People choose Family Mediation Bangor (and other non-court paths such as collaborative law) to resolve issues that arise as a result of their separation for a variety of reasons. Some of these reasons include the desire to resolve matters amicably with their former partner (at a cost that is lower than going to court), and the desire to maintain or develop a positive parental relationship for the benefit of their children.
But as Mediation Bangor Week comes to a close, it is important to keep in mind, particularly in this celebrity culture, that another major benefit of Mediation Bangor is that it takes place in a quiet and, if matters can be agreed upon, does not need to go before a judge sitting in court. This is especially appealing to high-profile individuals who want to keep their relationship matters away from the prying eyes of the media. Mediation Bangor Week has come to an end.
A formal Transparency Consultation is currently being conducted, and already a number of judges are allowing reporters to attend divorce and family proceedings and report broadly on the proceedings. There is a growing call for the family courts to open up to the media, with a formal Transparency Consultation currently being conducted. It is therefore likely that the inclusion of confidentiality agreements in family agreements would become an even more essential bargaining chip in negotiations to reach a cash settlement than it already is. For example, one could say something along the lines of, “I will give you more money if you agree to sign up to these confidentiality agreements and not go to trial,” in an effort to persuade the other party to sign the confidentiality clauses and avoid going to court. But those celebrity couples who want to keep their relations private, as many do (or don’t even want the knowledge that they are going to court appearing in the media), have the option of agreeing at the outset to negotiate using non-court processes such as Mediation Bangor or collaborative law rather than going to court. This is something that many celebrity couples do.

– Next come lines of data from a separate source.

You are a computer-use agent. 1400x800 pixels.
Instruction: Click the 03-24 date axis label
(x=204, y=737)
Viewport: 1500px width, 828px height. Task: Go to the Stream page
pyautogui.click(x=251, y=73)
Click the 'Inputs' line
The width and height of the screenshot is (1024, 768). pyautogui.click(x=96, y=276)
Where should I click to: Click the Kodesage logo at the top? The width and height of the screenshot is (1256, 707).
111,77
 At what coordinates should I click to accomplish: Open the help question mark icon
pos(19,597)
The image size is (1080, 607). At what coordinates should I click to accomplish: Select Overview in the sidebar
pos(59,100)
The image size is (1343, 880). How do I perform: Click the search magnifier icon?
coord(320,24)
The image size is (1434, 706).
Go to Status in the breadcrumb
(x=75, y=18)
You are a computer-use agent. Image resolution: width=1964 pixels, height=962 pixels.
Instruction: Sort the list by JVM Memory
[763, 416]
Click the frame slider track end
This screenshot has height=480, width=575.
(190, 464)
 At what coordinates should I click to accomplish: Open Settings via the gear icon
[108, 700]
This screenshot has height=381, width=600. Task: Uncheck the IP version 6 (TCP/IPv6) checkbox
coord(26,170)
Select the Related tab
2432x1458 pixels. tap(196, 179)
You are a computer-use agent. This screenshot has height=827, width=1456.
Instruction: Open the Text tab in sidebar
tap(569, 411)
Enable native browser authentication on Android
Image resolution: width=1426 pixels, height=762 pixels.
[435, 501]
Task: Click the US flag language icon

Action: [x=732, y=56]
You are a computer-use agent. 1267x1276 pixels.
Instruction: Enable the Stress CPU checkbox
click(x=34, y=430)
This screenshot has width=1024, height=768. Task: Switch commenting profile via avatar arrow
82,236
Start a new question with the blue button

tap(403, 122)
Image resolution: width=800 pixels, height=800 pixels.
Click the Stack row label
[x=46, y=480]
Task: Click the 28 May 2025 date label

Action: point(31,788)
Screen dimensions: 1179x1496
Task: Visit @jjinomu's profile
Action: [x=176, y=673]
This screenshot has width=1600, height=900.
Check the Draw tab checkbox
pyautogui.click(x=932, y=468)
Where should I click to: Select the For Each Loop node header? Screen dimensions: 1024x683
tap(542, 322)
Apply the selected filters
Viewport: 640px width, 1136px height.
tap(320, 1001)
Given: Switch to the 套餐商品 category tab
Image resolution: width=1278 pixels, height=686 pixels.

It is a common misunderstanding that high-net-worth individuals and celebrities are cluttering up the English courts with their divorces (the dream of journalists), or racking up huge bills with top London divorce solicitors (the dream of lawyers). In reality, there are many people who are discreetly working out the details of their separation, along with financial arrangements and those of their children, with the assistance of a mediator and/or lawyers in private for the benefit of their families. I’ve been a mediator for a good number of years, and during that time I’ve worked with clients from all over the entertainment industry, including A-list actors and musicians, as well as clients from other high-profile professions, such as politicians and journalists, who have chosen Mediation Bangor so that they can maintain the level of privacy that they so desperately seek. These high-profile people, just like the rest of us, but perhaps even more so, want to keep their private life, yes, private. For some of them, it could be disastrous for their image or livelihoods if the family secrets – warts and all – are leaked in the media, which is a risk if the case goes to court. There are many different models available for clients these days, including hybrid (shuttle) mediation, Mediation Bangor with lawyers, and collaborative practise that eliminates the need to go to court. While the more traditional family mediation model (with one mediator and the couple) is certainly not right for many people (and particularly if there is a significant power imbalance), there are many different models available these days that clients can choose from. I never present Mediation Bangor as an easy process; it’s not a good fit for people who only want “revenge,” and clients should ideally be emotionally equipped for it to operate properly. I never pitch mediation as an easy process because it’s not suited for such people. Those who choose to participate in Mediation Bangor, on the other hand, are aware of the mediator’s mantra, which states that a good outcome is not one with which they should expect to be happy about – after all, why should they be happy when they are going through what is likely to be the most difficult experience that they and their family have ever gone through? – but rather, a good outcome is one with which they are both comfortable and able to live with, and which they’ve never had imposed upon them.
To move forward with mediation or collaborative law, couples need to sign an agreement in which they agree to basic confidentiality provisions. Additionally, as part of a larger agreement about the financial outcome, it is not unusual for couples to agree to specific confidentiality clauses, such as not disclosing the terms of the final deal, but sometimes wider clauses that cover aspects of the couple’s private relationships or histories. This is done to protect the privacy of the couple during the Mediation Bangor or collaborative law process. When it comes to the cases that I’ve worked on over the years, I’ve found that it’s quite helpful to get the perspective of my colleagues on our reputation management team, who often advise clients on matters pertaining to privacy concerns.
And if the fully voluntary Mediation Bangor process ends up being unsuccessful, clients who once again want to steer clear of the scrutiny of the courts have the option of opting for arbitration, which is a venue in which a private judge may impose a binding decision on the parties involved. Arbitration, much like mediation, is becoming an increasingly common form of dispute resolution for high-profile customers; yet, celebrity journalists almost never choose this route.